You must use aluminum wire or some sort of aluminum clip. Never use steel, copper or anything else. It will disintigrate quickly.
Assuming you use aluminum wire, the blemish is very small and usually un-noticeable. Have a look at some commercially anodized piece you may have around. The marks are there somewhere and may only be the size of a pin prick. There is always more than one because the wire is usually wrapped in and around the piece. The size of the blemish is only as large as the contact point between the wire and the piece. Since the wire is round and it usually touches the piece on an edge or something, the point of contact is actually SMALLER than you think. In a lot of cases there is usually a hole in the piece and if you put the wire through the hole the point of contact will be on the edge of the hole. If a screw is normally in the hole it will hide the mark.
> I have read about Alligator clips, Wrapping the peice in wire,
> drilling and tapping a hole to attach to. What is the best
> method for not leaving any marks or blemishes.
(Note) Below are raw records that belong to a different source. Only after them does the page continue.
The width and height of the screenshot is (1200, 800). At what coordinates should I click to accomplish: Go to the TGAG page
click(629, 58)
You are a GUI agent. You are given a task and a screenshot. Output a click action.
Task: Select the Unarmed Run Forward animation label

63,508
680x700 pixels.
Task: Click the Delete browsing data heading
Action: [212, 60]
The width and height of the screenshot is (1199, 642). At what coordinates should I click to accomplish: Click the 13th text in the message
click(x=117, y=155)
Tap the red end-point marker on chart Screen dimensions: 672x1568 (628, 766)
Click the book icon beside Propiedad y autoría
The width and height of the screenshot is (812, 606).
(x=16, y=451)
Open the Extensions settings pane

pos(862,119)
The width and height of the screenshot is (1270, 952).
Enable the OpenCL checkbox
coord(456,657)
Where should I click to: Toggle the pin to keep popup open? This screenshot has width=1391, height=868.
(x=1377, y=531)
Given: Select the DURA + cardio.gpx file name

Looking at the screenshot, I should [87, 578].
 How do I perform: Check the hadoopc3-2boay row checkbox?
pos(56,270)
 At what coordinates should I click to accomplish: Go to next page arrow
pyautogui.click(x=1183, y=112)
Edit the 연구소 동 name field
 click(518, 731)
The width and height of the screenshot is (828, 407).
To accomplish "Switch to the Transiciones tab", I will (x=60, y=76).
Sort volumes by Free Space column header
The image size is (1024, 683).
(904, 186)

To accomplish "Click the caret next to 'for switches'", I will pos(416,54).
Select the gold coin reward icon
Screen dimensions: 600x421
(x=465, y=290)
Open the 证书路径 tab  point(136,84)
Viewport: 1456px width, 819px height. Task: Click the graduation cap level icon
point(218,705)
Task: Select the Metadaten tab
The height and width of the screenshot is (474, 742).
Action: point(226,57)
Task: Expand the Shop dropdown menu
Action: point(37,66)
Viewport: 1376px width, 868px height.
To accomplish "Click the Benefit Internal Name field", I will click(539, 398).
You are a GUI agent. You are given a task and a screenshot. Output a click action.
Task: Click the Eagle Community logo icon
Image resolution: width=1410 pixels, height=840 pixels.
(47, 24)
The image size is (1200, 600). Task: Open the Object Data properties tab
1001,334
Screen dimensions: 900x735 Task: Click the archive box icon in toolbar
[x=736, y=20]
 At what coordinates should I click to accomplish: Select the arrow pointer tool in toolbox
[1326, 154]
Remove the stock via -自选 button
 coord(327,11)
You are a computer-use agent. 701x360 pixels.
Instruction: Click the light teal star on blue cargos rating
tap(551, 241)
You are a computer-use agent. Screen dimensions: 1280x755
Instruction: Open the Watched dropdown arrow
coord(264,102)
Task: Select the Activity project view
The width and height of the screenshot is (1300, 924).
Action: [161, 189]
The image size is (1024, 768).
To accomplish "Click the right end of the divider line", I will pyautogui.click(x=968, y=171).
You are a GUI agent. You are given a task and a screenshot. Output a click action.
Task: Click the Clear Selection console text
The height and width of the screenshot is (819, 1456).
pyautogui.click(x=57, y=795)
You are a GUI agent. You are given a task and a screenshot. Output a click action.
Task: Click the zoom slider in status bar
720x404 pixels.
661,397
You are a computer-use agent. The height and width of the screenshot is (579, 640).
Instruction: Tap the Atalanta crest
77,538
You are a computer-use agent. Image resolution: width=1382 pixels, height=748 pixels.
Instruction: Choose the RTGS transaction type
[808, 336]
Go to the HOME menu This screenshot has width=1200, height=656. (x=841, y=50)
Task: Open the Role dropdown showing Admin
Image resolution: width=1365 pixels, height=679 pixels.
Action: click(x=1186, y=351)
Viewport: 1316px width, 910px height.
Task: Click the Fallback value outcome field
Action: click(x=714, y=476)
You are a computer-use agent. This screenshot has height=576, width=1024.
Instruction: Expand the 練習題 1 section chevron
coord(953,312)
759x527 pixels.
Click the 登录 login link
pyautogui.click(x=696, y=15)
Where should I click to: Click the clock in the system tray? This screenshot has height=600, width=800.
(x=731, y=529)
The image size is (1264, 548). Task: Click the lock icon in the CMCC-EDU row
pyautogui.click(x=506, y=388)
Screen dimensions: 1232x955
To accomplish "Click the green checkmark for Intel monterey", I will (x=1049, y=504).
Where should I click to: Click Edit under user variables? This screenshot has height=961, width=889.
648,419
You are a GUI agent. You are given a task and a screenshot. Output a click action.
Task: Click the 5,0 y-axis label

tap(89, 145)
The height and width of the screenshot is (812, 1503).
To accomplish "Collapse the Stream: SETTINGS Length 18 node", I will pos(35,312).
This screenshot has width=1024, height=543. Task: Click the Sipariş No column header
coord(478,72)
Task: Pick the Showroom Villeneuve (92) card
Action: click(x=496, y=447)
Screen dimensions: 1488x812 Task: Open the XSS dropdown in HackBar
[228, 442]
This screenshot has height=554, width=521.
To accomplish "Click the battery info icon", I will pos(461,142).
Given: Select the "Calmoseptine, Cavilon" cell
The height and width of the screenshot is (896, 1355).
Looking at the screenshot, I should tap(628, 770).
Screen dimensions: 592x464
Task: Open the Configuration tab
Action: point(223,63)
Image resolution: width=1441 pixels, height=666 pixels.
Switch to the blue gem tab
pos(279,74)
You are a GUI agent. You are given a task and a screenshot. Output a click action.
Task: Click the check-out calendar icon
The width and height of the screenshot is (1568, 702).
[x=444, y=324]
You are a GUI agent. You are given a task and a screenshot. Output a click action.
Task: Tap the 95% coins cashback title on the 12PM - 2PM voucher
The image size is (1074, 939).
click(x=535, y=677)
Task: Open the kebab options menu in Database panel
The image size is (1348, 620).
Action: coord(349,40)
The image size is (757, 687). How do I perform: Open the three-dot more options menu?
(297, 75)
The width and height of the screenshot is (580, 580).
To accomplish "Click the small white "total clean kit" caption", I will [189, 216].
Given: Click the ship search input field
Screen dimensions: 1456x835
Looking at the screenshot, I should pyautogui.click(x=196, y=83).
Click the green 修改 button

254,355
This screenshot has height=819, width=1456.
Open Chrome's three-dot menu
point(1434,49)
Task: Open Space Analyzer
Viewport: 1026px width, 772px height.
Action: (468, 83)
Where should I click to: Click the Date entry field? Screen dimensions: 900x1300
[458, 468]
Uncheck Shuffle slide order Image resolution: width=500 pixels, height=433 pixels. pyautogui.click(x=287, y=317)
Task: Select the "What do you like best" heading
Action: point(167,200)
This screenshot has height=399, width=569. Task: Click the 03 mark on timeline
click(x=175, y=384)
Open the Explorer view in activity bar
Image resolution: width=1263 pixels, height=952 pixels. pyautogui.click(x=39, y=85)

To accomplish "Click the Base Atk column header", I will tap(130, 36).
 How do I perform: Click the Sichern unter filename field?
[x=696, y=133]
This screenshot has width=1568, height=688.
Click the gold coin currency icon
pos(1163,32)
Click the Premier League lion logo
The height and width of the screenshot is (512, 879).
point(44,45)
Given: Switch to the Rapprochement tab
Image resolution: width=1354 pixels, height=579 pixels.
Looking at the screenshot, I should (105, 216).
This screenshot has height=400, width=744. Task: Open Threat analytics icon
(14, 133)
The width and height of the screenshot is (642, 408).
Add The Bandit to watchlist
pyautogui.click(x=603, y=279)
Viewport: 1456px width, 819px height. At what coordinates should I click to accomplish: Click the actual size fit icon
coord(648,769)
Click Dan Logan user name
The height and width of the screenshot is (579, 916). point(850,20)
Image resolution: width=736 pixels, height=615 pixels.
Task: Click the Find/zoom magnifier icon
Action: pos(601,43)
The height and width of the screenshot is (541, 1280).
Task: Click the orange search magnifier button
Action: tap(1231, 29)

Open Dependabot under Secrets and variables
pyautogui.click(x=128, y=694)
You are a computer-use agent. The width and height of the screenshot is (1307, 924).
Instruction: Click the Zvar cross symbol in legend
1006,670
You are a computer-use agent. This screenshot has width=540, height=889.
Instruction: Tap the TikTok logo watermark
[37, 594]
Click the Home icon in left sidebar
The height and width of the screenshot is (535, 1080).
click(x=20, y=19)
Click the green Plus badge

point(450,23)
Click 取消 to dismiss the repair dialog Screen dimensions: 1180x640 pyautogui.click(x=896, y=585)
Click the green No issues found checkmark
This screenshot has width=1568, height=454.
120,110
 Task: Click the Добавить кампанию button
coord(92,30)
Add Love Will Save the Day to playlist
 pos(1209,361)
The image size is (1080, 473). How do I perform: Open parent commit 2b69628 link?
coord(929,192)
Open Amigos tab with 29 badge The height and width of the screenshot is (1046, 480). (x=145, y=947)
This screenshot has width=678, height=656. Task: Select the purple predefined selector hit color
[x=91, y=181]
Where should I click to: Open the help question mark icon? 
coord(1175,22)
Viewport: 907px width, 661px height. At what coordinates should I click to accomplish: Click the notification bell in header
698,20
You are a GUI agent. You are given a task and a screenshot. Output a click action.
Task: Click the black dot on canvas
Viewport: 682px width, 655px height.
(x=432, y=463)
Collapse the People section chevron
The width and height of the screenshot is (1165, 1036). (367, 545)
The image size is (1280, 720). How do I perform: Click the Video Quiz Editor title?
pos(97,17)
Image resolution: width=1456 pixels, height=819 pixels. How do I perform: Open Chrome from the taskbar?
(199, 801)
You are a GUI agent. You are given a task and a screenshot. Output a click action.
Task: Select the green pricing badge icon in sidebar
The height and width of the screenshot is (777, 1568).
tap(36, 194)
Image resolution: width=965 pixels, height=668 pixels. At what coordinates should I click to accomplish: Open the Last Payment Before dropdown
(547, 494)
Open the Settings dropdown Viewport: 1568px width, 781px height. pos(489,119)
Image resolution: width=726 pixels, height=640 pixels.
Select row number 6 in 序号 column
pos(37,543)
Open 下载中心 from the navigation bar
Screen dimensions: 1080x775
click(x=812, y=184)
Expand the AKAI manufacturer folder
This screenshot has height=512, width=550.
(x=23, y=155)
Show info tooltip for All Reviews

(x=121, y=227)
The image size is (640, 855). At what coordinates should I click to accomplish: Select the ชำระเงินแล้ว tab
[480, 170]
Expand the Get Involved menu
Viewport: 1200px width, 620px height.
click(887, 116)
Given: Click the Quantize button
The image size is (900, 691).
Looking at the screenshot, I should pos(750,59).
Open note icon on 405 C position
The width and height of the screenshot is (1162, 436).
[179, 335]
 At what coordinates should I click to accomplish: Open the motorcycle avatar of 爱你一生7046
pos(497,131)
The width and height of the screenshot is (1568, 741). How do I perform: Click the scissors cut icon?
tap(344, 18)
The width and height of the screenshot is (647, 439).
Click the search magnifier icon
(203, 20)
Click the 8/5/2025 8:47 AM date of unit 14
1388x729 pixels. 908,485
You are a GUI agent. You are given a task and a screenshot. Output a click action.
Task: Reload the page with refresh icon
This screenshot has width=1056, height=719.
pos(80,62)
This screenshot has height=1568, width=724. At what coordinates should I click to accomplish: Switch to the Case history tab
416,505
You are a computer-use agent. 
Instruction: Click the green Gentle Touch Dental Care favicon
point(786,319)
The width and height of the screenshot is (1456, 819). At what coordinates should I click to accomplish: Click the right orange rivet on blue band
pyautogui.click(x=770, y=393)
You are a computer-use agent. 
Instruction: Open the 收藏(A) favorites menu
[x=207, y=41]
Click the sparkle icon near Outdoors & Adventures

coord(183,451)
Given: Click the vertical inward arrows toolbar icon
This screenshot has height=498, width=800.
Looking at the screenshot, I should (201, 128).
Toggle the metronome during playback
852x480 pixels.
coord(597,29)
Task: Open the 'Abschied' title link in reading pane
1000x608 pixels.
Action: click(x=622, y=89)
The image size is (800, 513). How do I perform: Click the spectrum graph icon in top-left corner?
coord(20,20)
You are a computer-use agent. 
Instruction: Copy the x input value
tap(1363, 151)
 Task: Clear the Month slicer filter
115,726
In almost everything I have built so far I usually have a threaded hole somewhere. I find that the best and simplest connection method is to FORCE thread the aluminum wire into the threaded hole. In this way the blemish is large but is then inside the hole and not visible when assembled.
You must understand that the aluminum wire I have is probably # 14 guage and is VERY soft aluminum. So soft that it can be stretched and broken so it threads easily into 6061 T6 tapped holes without damaging them. Sometimes doubling the wire over first is necessary to make it large enough to thread in.
Failing that, the wire can be wrapped and twisted but the connection MUST be VERY tight and if you jiggle the part while it is hanging on the wire and you feel it move the connection is not tight.
> assuming I want to anodize a square block of alloy with no where
> convenient to clip to
This type of shape is difficult. Just do your best to wrap the wire around it - perhaps in several directions and twist the wire tight. The blemishes will only be at points of contact.
As a point of interest - in applications where VERY large numbers of small parts need to anodized and blemishes are not a big concern the parts are piled into an aluminum cage and a weight is put on the top of the pile. The parts are then all connected to each other tightly by multiple points of contact where they touch. They all anodize just fine except where they touch. After dyeing the parts are examined. If there are any with unacceptably large blemishes they are simply stripped of their anodizing with caustic solution and re-anodized with the next batch.